İçişleri Bakanlığı, Cumartesi Anneleri / İnsanları’nın Galatasaray Meydanı’nda toplanmasına 700. haftadan bu yana izin vermiyor.
TIKLAYIN - Polis Cumartesi Anneleri'ne Plastik Mermiyle Saldırdı
Polis, İnsan Hakları Derneği (İHD) İstanbul Şubesinin olduğu sokağı da ablukaya alırken Cumartesi Anneleri / İnsanları bu haftaki basın açıklamasını da polis ablukası altında gerçekleştirdi.

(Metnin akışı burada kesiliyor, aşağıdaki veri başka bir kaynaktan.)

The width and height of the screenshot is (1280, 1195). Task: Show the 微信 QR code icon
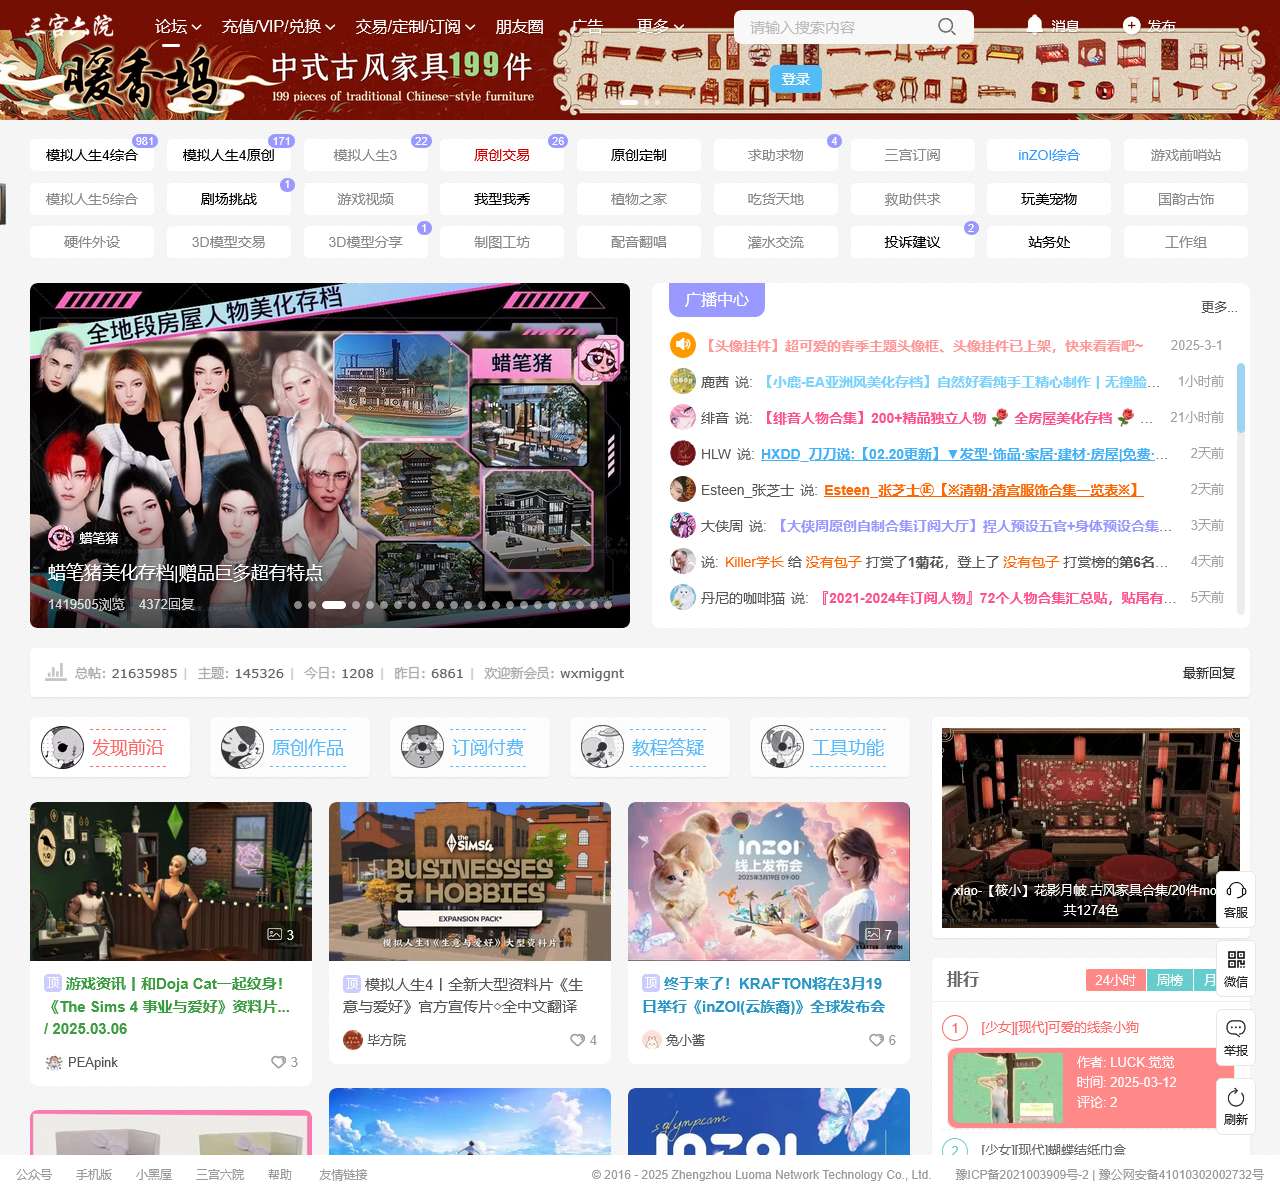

Bu haftaki eyleme HDP Eş Genel Başkanı Pervin Buldan, HDP Milletvekilleri Oya Ersoy, Saruhan Oluç, Garo Paylan, Hüda Kaya; CHP Millevtekilleri Ali Şeker, Sezgin Tanrıkulu ile siyasi parti ve demokratik kitle örgütleri katıldı.
Evrensel’de yer alan habere göre HDP vekili Hüda Kaya polis tarafından itildi. Bunun üzerine CHP Milletvekili Ali Şeker ve HDP Milletvekili Garo Paylan araya girerek polisin müdahalesini engellemeye çalıştı. Milletvekilleri Kaya’yı iten polis hakkında suç duyurusunda bulunacak.
İHD İstanbul Şubesi Gözaltında Kayıplara Karşı Komisyon’un bu haftaki basın açıklamasını Cumartesi İnsanları’ndan Maside Ocak okudu.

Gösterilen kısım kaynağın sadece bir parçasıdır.